I think Steinberg’s best option is to give us A LOT more options in GUI configuration. Then we can configure to our individual tastes.
Font size is my big thing. Because if I could increase that it would also remedy my other major issue with the tiny size of all the parameters on the Inspector. All those buttons and paramters need to scale up in size when the (hopefully future) font controls allow us to scale up at our desire.
And I’m not happy they changed the black symbols on the track controls into white. Then took the white symbols on the Transport and turned them black. Ugh. I found those to be perfect the way they were in C12. Especially the Track Controls.
I think they’ll iron some of this out probably in a month or two. I’m not saying this to you but to the group, in general. Because I see some who are very impatient to get Steinberg acknowledgement which isn’t likely to happen. And we’re nearing a holiday season, so I’m not expecting much until sometime early next year realistically. I also still expect this will take 2 or 3 patches to iron out. We’ll see.
I have the opinion that the developers of the interface simply did not finish it and released it to the world. Switched to a light theme and saw black holes instead of slots effect.
This is the detail that bothered me the most, and that’s why I’m now rolling with a blueish theme. It reminded me of this, straight away.
If this was looked into, we would get soooo much more flexibility when it comes to choosing our custom scheme. Right now, well, you see that it doesn’t look very good with grey, for example.
While removing button color gradient and changing the button shapes may be a subjective matter of style and taste, it’s pretty clear the “all white” buttons letter and icons are a failure in function. I hope Steinberg addresses this immediately.
My feature suggestion to SB: Allow the user to chose between “modern” or “classic” themes. Save face AND keep the user base happy.
It seems that audio people are 10 years behind and they’re chasing ‘trends’ of Windows 10 GUI, while even Win11 (fortunately) went away from that flat ugly look.
Who knows, maybe Cubase 14 will be made of tiles like Win8
It’s ironic that someone on here recently told me, and then doubled down on it, that Steinberg took to a flat look in C13 due to it being the most modern look, based on OS.
Yet as you mention Windows 11 went away from that flat look and now features rounded edges and soft gradients. oops!
I’m not a GUI designer, so I did a quick search for the ‘modern flat’ designs.
It looks like ultra flat designs were really trendy in 2013, so my shot ‘10 years ago’ was actually accurate hahaha Since then, there’s something like ‘flat 2.0’ - an improved version of it that is not ‘ultra flat’ anymore.
So, after all those years of listening to complaints that Cubase looks like from the '90s, they finally managed to update it to the year 2013
Ps. please don’t take my comments seriously. At this point, I can only laugh about the state of C13 GUI
the latency window strip is the worst part. Once we activate show latency, the full strip looks like an emergency after thought, not fitted into place correctly.

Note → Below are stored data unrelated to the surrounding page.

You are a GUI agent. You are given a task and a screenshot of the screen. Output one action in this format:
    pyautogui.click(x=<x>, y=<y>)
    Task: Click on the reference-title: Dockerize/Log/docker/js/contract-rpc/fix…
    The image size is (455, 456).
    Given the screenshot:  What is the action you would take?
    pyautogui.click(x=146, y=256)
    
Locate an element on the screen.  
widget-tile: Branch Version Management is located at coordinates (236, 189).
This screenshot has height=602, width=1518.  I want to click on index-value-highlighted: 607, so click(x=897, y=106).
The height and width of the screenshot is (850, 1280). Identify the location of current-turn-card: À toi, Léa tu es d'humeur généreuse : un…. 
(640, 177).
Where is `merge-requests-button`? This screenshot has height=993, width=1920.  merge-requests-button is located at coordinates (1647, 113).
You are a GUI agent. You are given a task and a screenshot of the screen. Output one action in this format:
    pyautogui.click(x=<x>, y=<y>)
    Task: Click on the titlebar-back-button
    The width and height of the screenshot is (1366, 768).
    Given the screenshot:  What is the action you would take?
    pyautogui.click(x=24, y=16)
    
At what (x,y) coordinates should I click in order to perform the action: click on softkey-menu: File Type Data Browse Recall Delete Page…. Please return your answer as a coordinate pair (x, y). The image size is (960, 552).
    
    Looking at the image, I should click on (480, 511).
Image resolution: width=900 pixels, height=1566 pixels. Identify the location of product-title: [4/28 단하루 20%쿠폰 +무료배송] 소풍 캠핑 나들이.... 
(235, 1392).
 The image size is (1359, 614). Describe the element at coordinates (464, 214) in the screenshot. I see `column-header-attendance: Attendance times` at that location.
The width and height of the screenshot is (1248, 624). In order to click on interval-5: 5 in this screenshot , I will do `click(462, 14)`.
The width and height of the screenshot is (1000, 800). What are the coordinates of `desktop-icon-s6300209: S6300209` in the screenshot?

Windows XP had the rounded corners. The start of it on the Windows side I think. Then Windows 7 later. So maybe this could be considered revision 3 in that design style?
Either way blocky graphics with tiny fonts/elements squeezed together aren’t part of the modern OS design if you’re using ‘modern’ Windows today. There needs to be a balance between positive and negative space, and not just jamming as many controls as you can onto the screen.
In GUI design, I think an important part of function is in the form.
The latest Win11 23H2 has updated file explorer. The top of it is updated and now it doesn’t match the bottom. The top is lighter, a tiny bit transparent and round and the bottom is unchanged flat and dark.
I like those changes. Win10 feels to me like Win95 just with inverted colours.
Ps. The info about ‘flat 2.0’ was related to all GUI designs, not just the OS.
Agreed. For a lot of us this isn’t our first rodeo and things like this are beyond frustrating. It’s easy to write people off and tell them to read the manual when they themselves are not truly understanding the issue / bigger picture. This isn’t an issue of not knowing how things work, it’s being annoyed with the changes being implemented and how it affects people visually.
Blockquote
Since flat design’s emergence in 2011, Nielsen Norman Group has been a vocal critic of its inherent usability issues. Our primary objection to flat design is that it tends to sacrifice users’ needs for the sake of trendy aesthetics.
For years, users had been exposed to traditional signifiers of clickability, such as blue, underlined links and 3D effects on buttons. As design trends shift and users are exposed to new patterns, the average user’s ability to intuitively identify linked elements has evolved. But just because users are better at detecting linked elements doesn’t mean they don’t need any clues at all. In fact, we’ve noticed that long-term exposure to these flat yet clickable elements has been slowly reducing user efficiency by complicating their understanding of what’s clickable and what isn’t.